Wendy knew that. “Glen Smith asked me to be his dance partner for the contest.”

“You snuck out of your house, too?”

She hadn’t dared disobey her parents. They would have been horrified if she’d met a boy late at night. She recalled sitting in the school cafeteria, listening to Dixie, Shannon and the other girls laugh and joke about the fun they’d had with the boys.

“I had to tell Glen I couldn’t be his dance partner.”

“Why not?”

She waved a hand in the air. “My parents wouldn’t have approved.”

“Did you have to follow a lot of rules growing up?” He chuckled. “Heck, after our grandparents went to bed at nine o’clock we’d sneak out and meet up with the Stockton brothers and party out in the desert.”

“No parties for me,” she said. Her parents hadn’t needed to set boundaries with her. The dos and don’ts had been implied. Come to think of it, Wendy couldn’t remember her father or mother ever raising their voices at her. Their preferred method of discipline had been giving her the look.
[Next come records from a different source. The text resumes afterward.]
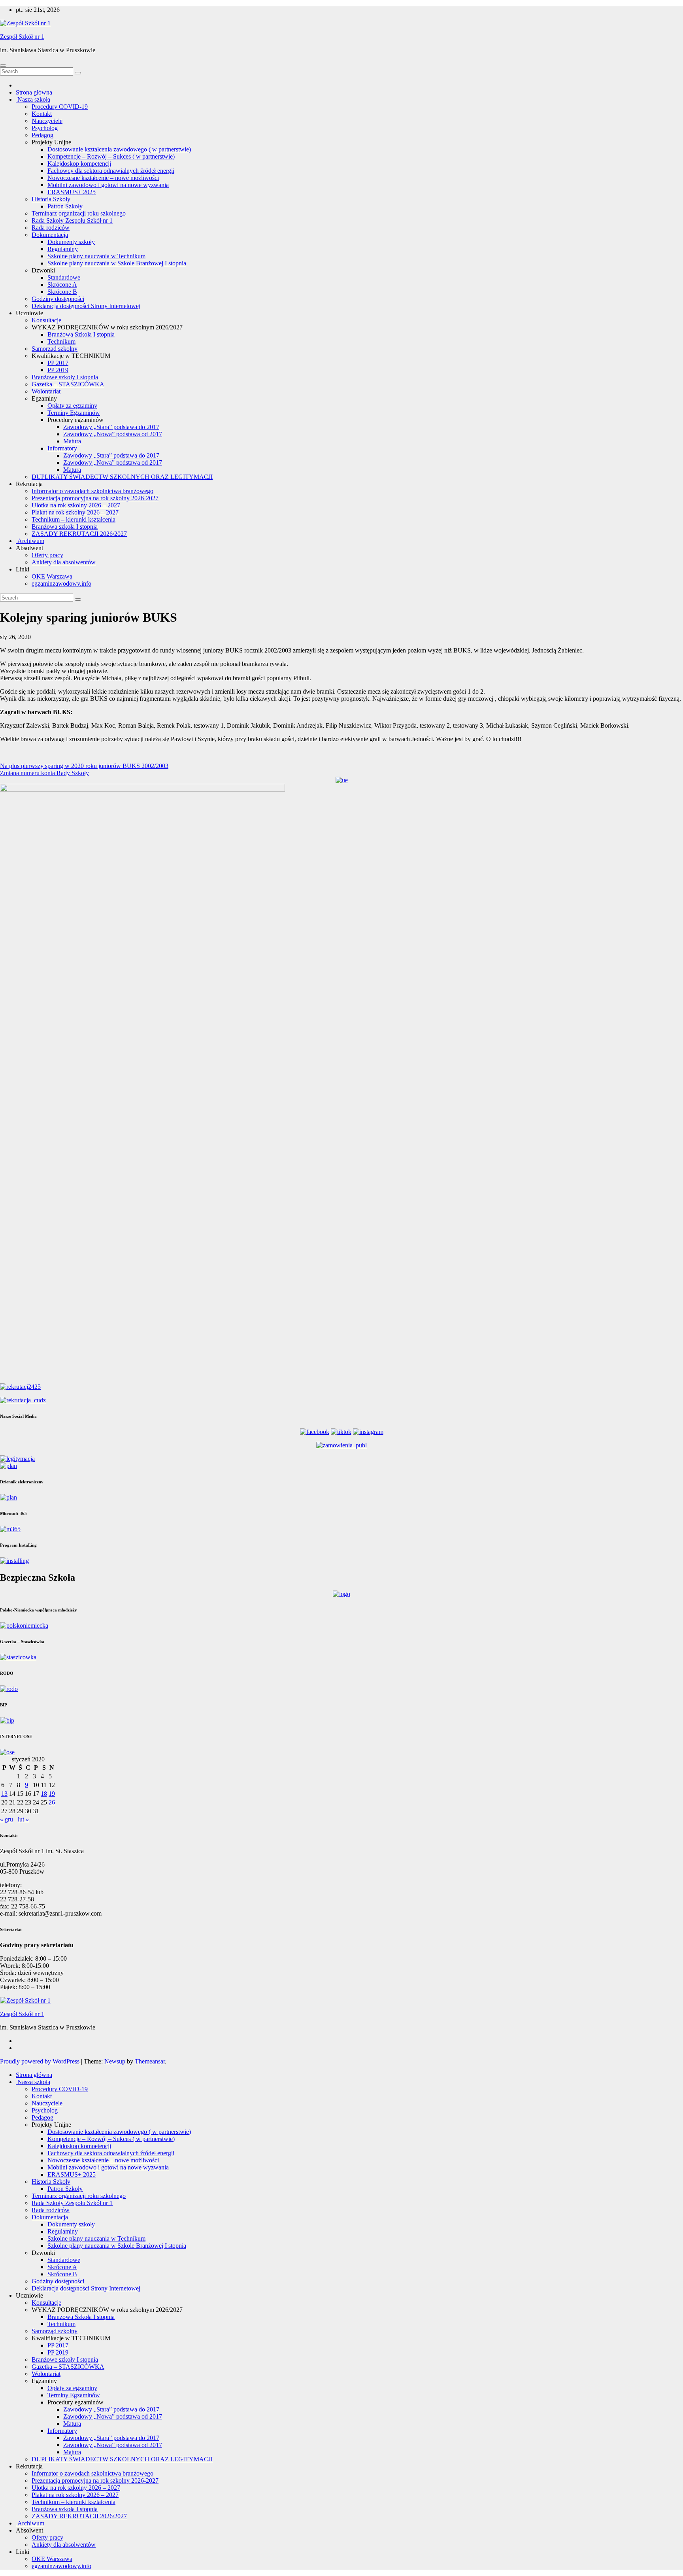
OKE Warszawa (52, 576)
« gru (6, 1819)
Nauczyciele (47, 120)
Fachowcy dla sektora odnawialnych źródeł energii (110, 170)
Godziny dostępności (58, 298)
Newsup (114, 2061)
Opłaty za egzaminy (72, 405)
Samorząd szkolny (54, 348)
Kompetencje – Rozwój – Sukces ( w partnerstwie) (111, 156)
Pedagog (42, 135)
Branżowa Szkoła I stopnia (81, 334)
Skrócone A (62, 284)
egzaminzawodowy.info (61, 583)
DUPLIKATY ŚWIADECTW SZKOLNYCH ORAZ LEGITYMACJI (122, 476)
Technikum (61, 341)
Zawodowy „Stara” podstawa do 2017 (111, 427)
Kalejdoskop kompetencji (79, 163)
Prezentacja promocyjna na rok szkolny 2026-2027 (95, 498)
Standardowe (63, 277)
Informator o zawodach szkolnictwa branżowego (92, 491)
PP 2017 (57, 362)
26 (52, 1802)
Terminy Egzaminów (73, 412)
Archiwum (30, 540)
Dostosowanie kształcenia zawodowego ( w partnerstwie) (119, 149)
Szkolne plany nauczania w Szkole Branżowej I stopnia (116, 263)
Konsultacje (46, 320)
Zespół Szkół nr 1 (22, 36)
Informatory (62, 448)
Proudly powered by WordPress (40, 2061)
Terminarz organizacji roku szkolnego (79, 213)
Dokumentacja (50, 234)
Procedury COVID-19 (60, 106)
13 (4, 1793)
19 (52, 1793)
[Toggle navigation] (3, 65)
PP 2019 (57, 370)
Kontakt (42, 113)
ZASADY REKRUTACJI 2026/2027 (79, 533)
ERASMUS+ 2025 (71, 192)
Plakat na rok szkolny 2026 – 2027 (75, 512)
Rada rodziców (51, 227)
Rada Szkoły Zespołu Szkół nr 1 (72, 220)
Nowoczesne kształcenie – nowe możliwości (103, 177)
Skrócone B (62, 291)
The disappointment and censure in their eyes had affected her far more than if they’d grounded her.

“I think Grandma Ada and Grandpa Ely knew we ran wild after hours, but they were old and too tired to chase us down. And we never broke the law, except for the underage drinking.”

“Dixie doesn’t talk about your mother much.”

“She wasn’t around very often and when she was, she acted like one of us. I remember asking to borrow her car and she told me to check with my grandfather. It was as if she didn’t consider us her kids.”

“Dixie loved your grandmother.”

“Yeah, it was tough on her when Grandma Ada died. The two used to spend hours in the barn making soaps from the family recipes.”

Wendy wished she had a memory of doing something special with her mother—besides arranging flowers. But her mother and father were always busy in the shop. If Wendy had ever complained, her parents made her feel guilty, insisting they were toiling away for her future. It was difficult for her to be angry with them after they’d help pay for her college education.

“Who knows where I’d be now if I’d been raised by a mother and a father,” Porter said.

If you’d been raised by my parents, you wouldn’t have had nearly the fun you had on the farm. And I guarantee you wouldn’t be driving a livestock truck.

Hoping to divert the conversation away from her childhood, she asked, “What are your hobbies?”

“Just rodeo. There’s nothing like the rush of competing against a bull or bronc.”

“Dixie said you and your brothers used to sneak onto your neighbor’s property and ride his cows.”

“Fred Pendleton and his wife, Millie, never had kids of their own and they ratted on me and my brothers every chance they got.”

“What did your grandparents do?”

“Not much until Conway and Buck got caught letting Pendleton’s prized heifer out of the pasture. The old man called social services and told them that our grandparents were too old to raise a bunch of hooligans and we should be taken away from them.”

“That was mean.”

“A lady from child welfare services stopped by the farm and threatened to put us all in different foster homes and it scared us kids bad enough that we quit playing pranks on the neighbors.”

Wendy couldn’t imagine the Cash siblings being split up. They were a tight-knit family who looked out for one another.